Вдали по-прежнему стреляли две винтовки. Выл ветер, сотрясая тяжелые ветки орехов, скрипел ими. Река, гудевшая снизу, из села, словно входила в него. Будь в живых его мать Анджелия, что сегодня ночью сказала бы она генералу, командующему армией?
Рядом о чем-то толковали офицеры, что-то говорили ему, о чем-то спрашивали. Он не понимал их слов. Сигарета потухла. Он зажег снова. Ее огонек во тьме стал как бы воплощением надежды. Он хотел, чтобы это было так, и двигал рукой, огоньком рассекая тьму над селом, над родным краем; он делал все более широкие и медленные движения – вел руку от Рудника, через Сувобор к Малену. Генерал-фельдцегмейстер Оскар Потиорек не видит во мраке Рудника, Сувобора и Малена. Он не знает, что такое Бачинац. У него на карте это всего лишь высота шестьсот двадцать, господствующая над окрестностями Мионицы. Отличная оборонительная позиция, исходная для атаки на Валево. Нет, господа. Бачинац – это нечто совсем иное; нечто, что не обозначено ни на одной из карт Генерального штаба. Нечто, что известно только ему одному. Он остановил руку. Дрожь пронзила тело под мокрой, тяжелой шинелью.
– Поехали. Я первым, это моя дорога.
…По этой дороге, сидя на белой кобыле между мешками с провизией, он навсегда покинул Струганик и Бачинац и уехал в Крагуевац «за образованием». Мать осталась на перекрестке, глядя ему вслед. Недвижимая, прижавшаяся к изгороди. У нее за спиной желтела листва ореховых деревьев, заполняя небо, они выросли для других, не для него, выгоняемого братьями из отчего дома только за то, что он был самым младшим и самым маленьким. И когда он повернулся, чтобы еще раз посмотреть на мать, ее уже не было. Словно бы поглотила высокая изгородь. Ночью в каком-то селе на Сувоборе, где он лежал рядом с братом в амбаре, у которого плотно были заперты двери, тот сказал: «Не вздумай убегать, задушу как цыпленка». Он был осужден погибнуть где-то там, в неведомом пространстве, и наверняка убежал бы, если б ночь не была такой облачной, а тьма такой густой, совсем как вот эта сегодняшняя. И мать всю ночь шептала ему: «Да хранит тебя господь, Букашка…»

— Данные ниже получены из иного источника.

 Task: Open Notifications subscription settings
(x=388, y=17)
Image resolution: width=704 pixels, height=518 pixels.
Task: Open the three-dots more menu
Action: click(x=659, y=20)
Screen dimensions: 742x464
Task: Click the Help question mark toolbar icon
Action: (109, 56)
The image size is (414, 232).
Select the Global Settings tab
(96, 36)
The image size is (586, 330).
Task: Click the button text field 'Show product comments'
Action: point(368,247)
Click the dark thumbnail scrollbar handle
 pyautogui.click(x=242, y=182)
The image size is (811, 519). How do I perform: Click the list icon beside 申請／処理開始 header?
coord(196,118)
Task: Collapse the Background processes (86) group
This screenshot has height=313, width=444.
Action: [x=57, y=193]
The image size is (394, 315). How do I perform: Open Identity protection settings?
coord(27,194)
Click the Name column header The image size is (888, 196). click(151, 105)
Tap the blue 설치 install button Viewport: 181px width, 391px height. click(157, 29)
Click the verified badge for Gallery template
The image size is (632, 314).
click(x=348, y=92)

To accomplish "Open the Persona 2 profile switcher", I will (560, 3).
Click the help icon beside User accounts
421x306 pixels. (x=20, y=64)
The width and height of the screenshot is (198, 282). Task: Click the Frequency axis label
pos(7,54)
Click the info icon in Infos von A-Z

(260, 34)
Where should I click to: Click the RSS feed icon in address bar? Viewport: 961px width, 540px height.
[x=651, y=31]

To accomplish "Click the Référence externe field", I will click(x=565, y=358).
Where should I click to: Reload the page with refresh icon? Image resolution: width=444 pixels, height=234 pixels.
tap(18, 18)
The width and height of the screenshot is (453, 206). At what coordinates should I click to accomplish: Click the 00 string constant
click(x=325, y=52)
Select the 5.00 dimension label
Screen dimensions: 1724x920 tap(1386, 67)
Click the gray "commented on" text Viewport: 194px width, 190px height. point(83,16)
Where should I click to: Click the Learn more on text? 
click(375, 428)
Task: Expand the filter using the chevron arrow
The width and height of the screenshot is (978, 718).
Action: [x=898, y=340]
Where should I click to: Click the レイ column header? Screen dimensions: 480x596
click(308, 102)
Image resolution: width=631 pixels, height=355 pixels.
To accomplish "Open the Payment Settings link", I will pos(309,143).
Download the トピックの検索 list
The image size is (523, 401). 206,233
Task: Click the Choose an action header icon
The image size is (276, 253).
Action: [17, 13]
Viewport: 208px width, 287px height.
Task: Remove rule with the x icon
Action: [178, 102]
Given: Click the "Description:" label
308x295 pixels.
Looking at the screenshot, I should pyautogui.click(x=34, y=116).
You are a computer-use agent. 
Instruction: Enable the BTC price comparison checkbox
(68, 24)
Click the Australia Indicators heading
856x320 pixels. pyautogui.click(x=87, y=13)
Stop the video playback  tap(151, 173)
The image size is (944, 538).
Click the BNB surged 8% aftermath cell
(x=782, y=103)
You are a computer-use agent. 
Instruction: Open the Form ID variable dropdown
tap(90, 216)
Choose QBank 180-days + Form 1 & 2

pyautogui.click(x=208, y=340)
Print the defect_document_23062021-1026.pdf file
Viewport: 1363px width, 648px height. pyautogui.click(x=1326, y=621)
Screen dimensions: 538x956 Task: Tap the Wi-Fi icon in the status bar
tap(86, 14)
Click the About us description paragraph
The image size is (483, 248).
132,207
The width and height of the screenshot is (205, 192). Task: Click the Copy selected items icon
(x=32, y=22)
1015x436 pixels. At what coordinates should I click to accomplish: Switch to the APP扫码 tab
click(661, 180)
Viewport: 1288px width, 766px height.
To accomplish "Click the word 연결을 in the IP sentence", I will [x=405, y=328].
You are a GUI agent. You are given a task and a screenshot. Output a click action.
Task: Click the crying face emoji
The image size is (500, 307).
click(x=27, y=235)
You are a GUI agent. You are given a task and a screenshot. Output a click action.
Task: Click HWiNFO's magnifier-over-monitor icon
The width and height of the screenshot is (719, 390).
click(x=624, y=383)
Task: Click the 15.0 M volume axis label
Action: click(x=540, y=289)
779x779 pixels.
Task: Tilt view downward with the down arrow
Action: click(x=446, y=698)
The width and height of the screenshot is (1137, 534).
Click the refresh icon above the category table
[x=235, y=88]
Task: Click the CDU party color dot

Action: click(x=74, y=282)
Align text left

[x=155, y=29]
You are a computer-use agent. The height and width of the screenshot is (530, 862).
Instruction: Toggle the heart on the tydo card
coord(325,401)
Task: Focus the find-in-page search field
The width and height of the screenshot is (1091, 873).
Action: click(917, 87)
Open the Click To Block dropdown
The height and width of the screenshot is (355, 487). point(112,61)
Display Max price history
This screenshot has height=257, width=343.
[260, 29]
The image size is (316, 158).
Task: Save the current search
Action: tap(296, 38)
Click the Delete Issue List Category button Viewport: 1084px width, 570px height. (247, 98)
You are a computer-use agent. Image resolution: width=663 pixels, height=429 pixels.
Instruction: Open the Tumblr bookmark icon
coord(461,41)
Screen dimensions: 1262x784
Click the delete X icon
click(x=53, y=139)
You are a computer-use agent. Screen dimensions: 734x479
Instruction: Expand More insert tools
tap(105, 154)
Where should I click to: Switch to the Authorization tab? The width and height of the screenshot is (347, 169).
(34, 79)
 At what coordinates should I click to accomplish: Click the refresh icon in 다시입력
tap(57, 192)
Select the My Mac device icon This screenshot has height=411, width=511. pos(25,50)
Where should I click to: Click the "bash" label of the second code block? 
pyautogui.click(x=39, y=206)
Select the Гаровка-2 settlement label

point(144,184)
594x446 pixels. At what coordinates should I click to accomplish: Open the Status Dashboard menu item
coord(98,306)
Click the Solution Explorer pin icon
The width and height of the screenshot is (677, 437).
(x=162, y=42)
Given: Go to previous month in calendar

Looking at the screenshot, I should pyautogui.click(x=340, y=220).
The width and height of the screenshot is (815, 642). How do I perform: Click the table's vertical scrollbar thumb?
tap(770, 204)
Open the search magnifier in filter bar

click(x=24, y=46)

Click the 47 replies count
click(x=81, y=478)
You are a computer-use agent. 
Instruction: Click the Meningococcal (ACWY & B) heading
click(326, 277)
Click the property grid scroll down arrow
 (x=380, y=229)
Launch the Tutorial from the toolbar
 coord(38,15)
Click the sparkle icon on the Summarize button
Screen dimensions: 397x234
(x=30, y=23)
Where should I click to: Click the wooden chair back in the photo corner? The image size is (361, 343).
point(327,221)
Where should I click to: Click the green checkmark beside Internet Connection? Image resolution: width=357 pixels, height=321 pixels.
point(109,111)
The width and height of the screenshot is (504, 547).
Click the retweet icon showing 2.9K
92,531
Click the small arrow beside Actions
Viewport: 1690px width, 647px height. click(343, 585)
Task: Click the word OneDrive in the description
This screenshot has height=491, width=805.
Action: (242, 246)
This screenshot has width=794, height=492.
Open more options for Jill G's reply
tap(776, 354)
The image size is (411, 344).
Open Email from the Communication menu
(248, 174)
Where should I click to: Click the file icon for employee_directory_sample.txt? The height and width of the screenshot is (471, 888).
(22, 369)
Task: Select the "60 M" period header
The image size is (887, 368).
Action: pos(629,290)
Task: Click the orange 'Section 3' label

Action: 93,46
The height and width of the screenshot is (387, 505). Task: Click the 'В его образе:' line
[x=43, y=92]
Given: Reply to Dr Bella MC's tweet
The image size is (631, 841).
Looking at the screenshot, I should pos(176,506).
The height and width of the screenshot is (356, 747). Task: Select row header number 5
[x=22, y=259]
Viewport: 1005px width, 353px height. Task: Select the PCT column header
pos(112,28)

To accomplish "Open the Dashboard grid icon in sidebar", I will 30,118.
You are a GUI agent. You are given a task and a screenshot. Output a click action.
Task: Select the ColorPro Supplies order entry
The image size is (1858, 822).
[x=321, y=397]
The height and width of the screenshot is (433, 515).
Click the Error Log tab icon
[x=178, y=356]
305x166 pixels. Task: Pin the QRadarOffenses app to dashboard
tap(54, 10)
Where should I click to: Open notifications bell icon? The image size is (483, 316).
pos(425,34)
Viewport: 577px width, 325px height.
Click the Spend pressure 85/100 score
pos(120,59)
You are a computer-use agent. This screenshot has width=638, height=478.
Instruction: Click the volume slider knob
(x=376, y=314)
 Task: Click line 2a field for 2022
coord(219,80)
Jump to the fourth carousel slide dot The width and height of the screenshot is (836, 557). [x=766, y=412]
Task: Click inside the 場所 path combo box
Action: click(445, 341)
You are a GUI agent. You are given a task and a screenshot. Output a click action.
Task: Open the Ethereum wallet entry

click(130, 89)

Его бил озноб, слезы обжигали глаза. Хорошо, что темно и дождь. До этого момента за всю жизнь не доводилось ему слышать более важных слов, чем слова матери на прощанье. Ни слова любви Луизы, ни первые звуки детской речи, обращенные к нему, ни похвалы трех королей, ни донесения о победах при Куманове и на Брегалнице, ни слова Путника: «С сегодняшнего дня вы мой помощник, Мишич» – ничто не значило для него столько, сколько слова матери «Да хранит тебя господь, Букашка»…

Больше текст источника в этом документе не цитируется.